While many grids have significant solar inputs, it is rare that the solar energy will be sufficient to supply all users on the grid, so there will normally be a range of other sources of electricity available, some renewable—such as wind energy—and others based on fossil fuels. A range of energy storage systems are also capable of storing solar energy when the Sun is not shining. There is limited use of these on grid systems today, but they are much more common in off-grid solar power systems where batteries are charged with solar energy during the day for use overnight. The development of cheap storage systems is expected to be one of the key technologies that will enable all renewable technologies—especially solar and wind power—to provide a large proportion of the global electricity supply in the future.

Distribution of Solar Energy

The orientation of the Earth with respect to the Sun means that solar energy that falls on the Earth is not evenly distributed. More falls on land and sea close to the equator, while less falls in the more northerly and southerly regions of the Earth, toward the poles. Global solar energy distribution maps show that the regions with the highest levels of solar irradiation are found across Africa and the Middle East into Iran, Afghanistan, and parts of India; in Australia; in the southern regions of North America, particularly Mexico and the southwestern United States; and in some parts of South America, including Brazil and the western coastal desert regions. This can be seen in Fig. 2.4, which shows the global long-term average horizontal radiation across the globe. Global horizontal radiation is the total amount of solar irradiation, both direct and scattered, that falls on a defined area at ground level. Fig. 2.5 shows a similar map of the global direct radiation.

The solar distribution affects planning and strategizing for a future in which fossil fuels are no longer widely used to generate electricity, and solar energy becomes a major resource replacement. In the United States, for example, the use of the southwestern region (which has high insolation) as a major source of solar electricity generation to supply the whole the country has been discussed. Europe has limited solar resources but close by, across the Mediterranean Sea, North Africa has vast quantities of solar energy. This energy could be captured using solar power plants, and then the electricity generated could be shipped through transmission lines across the Mediterranean Sea to Southern Europe. Proposals along these lines have also been discussed.

Other major energy-consuming regions will also be looking at solar potential. India has some regions with good solar resources, particularly in the northeast, and these could be exploited in an effort to replace coal, which is currently the main source of electricity in the country. China also has the potential to generate power from solar energy in the country’s southwestern region, and in some more central regions too.

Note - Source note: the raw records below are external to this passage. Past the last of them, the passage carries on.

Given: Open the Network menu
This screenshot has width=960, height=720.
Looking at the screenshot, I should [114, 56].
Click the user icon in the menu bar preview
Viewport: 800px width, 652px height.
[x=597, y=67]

To put solar potential into perspective, consider a group of solar thermal power plants built in the U.S. state of California during the late 1980s and early 1990s. These power plants were pioneering solar plants, and used solar reflectors to capture the Sun’s energy and the heat to drive a steam generator. The solar stations—which incidentally are still in operation in the second decade of the 21st century—were designed on the basis that the site could provide 2725 kWh/m²/year, or 22.75 GWh/year for each hectare of land. Assuming that this incident energy could be converted with around 10% efficiency (modern solar plants hope to achieve better than this), then 2 million hectares or 20,000 km²—a land area of roughly 150 km by 150 km—would be able to supply all the electricity for the entire United States.